APL315 Almost Human

April 20, 2018

Opening: Friday: 20.04.2018, 6pm
Exhibition runs: 23.04. – 1.06.2018
Curator: Katarzyna Krysiak

APL315 is the pseudonym of one of the most distinctive personalities representing the young generation of artists in the sphere of contemporary Ukrainian art. He lives in Odessa, the city he hails from, and in Kiev, where, as he emphasises, he is more intensively in touch with current artistic life. He has been active in the field of graffiti since 2000. His work can be found not only in Ukraine and the states of the former Soviet Union, but also more or less right across Europe and even in the Far East, in South Korea. A typical feature of street art is its mutability and temporariness, which is why APL315 is happiest when painting the wagons of goods trains which, given that they travel vast distances, offer a reach for the ‘exhibition’ of his works which is potentially far wider than that of any gallery or museum.

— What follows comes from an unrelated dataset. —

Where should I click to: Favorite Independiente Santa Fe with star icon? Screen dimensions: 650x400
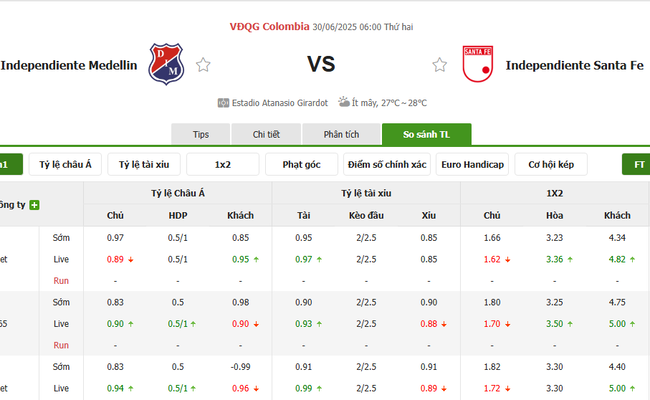coord(440,65)
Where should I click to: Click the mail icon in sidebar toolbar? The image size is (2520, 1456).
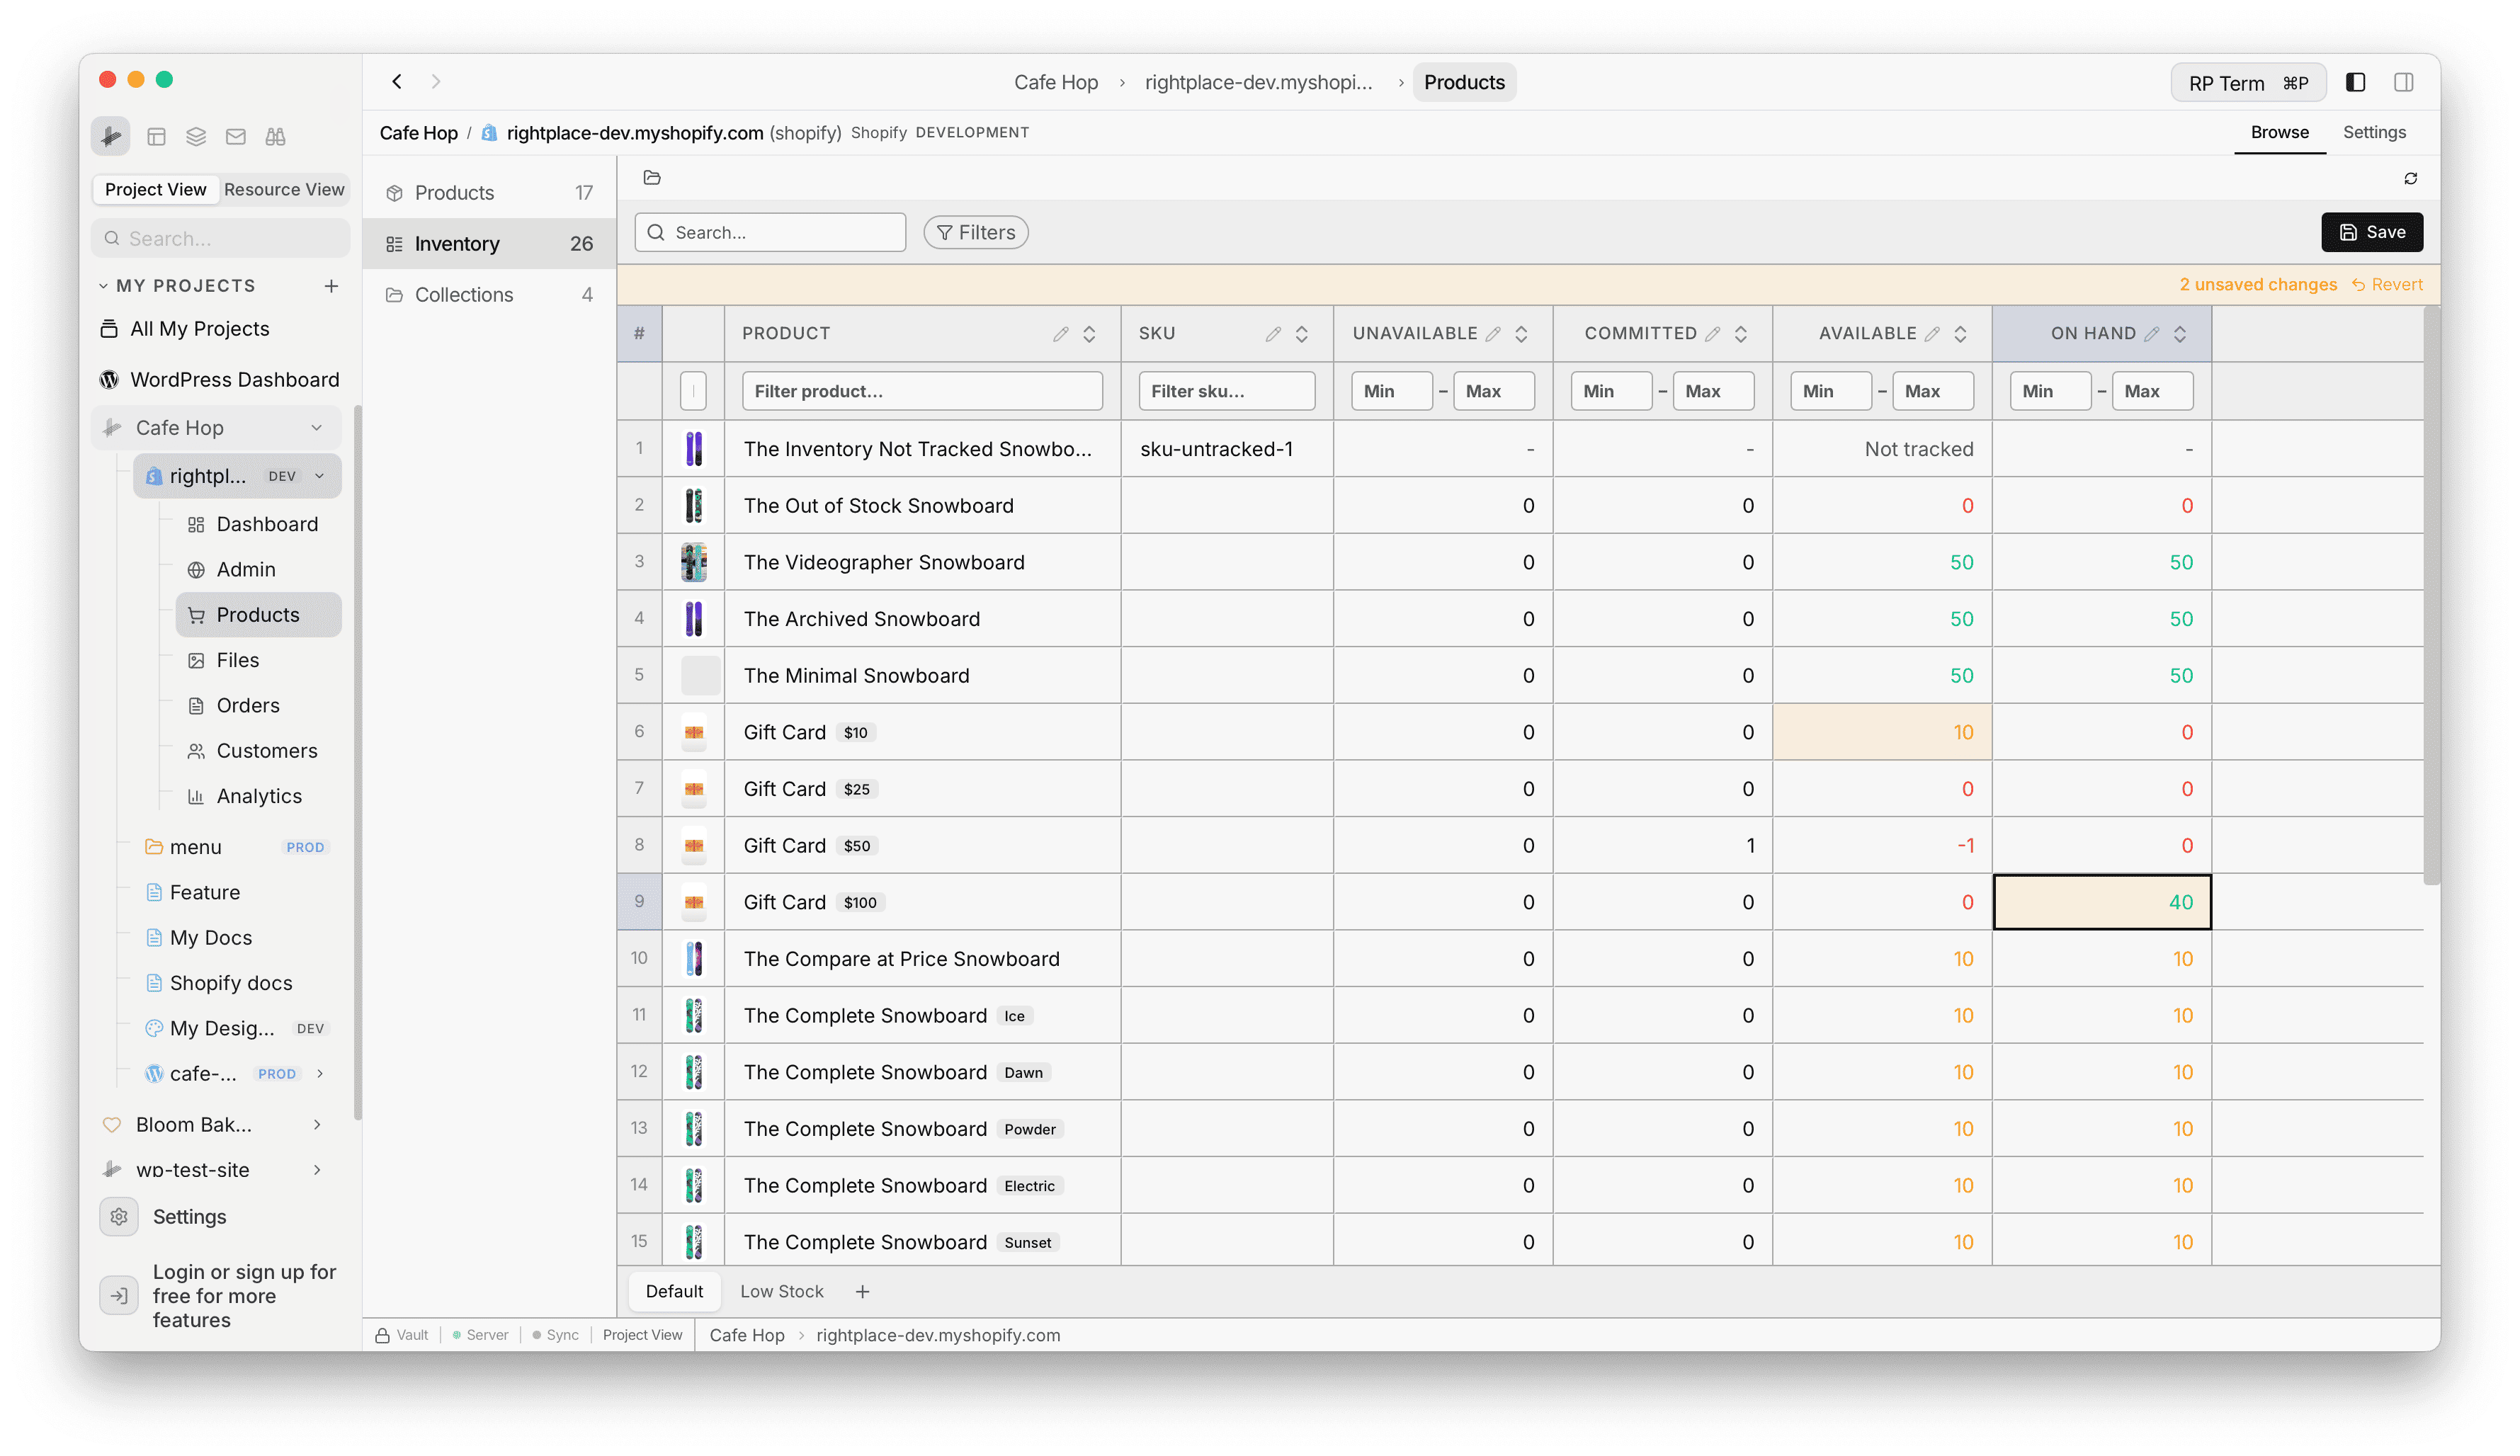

Since 2006 or thereabouts, APL315 has also shown his works in galleries. He refuses to paint murals at exhibitions, though. He most often creates his works on loosely stretched, large-format canvases. At times, he turns to smaller formats, painting on paper. However, the techniques he employs are always drawn from graffiti. He mixes various types of paints, such as oil and acrylic or aerosol and marker pen. At times, he creates sculptures, using readily available materials like planks of wood, wire, sticky tape, foil and paper; these sculptures are a three-dimensional materialisation of his graffiti. Fairly recently, he also began creating drawings in the form of tattoos.

Although his style could be placed within the ‘trash graffiti’ trend and is aesthetically akin to the work of the CAP (Crew Against People) group founded in Prague in 2005, APL315 has unquestionably developed his own individual, original, inimitable painterly language; his works are predatory, raw, provocative and critical of the reality around him and he continually experiments with the form of the image and texture of the surface. An entymologist by education, he openly admits that his great inspiration is the world of insects. The biomorphic forms of his predominantly abstract compositions are often inspired by his observations of the shapes and colours of that world, but what also interests him is the collective behaviour of insect communities, which he compares directly with human behaviour. Another inspiration for his art is electronic spatial music in the broad sense and it frequently forms a background to his exhibitions.

In his Almost Human exhibition at the Foksal, APL315 is endeavouring to trace out a parallel between human and insect communities. He perceives numerous similarities in the way they function and spins a reflection springing from his observation of human communities, their patterns of behaviour and their reactions, which are conditioned by diverse factors and circumstances. As he himself maintains:

Contemporary humans are often unaware that that they are living in a system connected with a particular world view. In the contemporary world, making a calculated choice to ‘pupate’ like an insect, withdraw from active participation in life and nurture your illusions in comfort and in peace is a fairly common attitude. It often seems to us that folding our wings and ‘pupating’ is easier and less painful. But the relief that attitude brings is only ostensible; it deprives us of the possibility of expressing ourselves through active interaction with the world and of making our opinions heard.

Pupate and wait for change, a behavioural pattern typical of insects, directly associated with people who deliberately opt for a passive mode of life, hiding behind ordinary activities, behind sleeping, eating, working and various other repetitive doings, using them as a ritual which serves as a screen protecting them from an active, responsible life. In the wider perspective, these signs of regress arising from a lack of personal will and consciousness of the self and from remaining safely within one’s comfort zone lead to irreversible social consequences.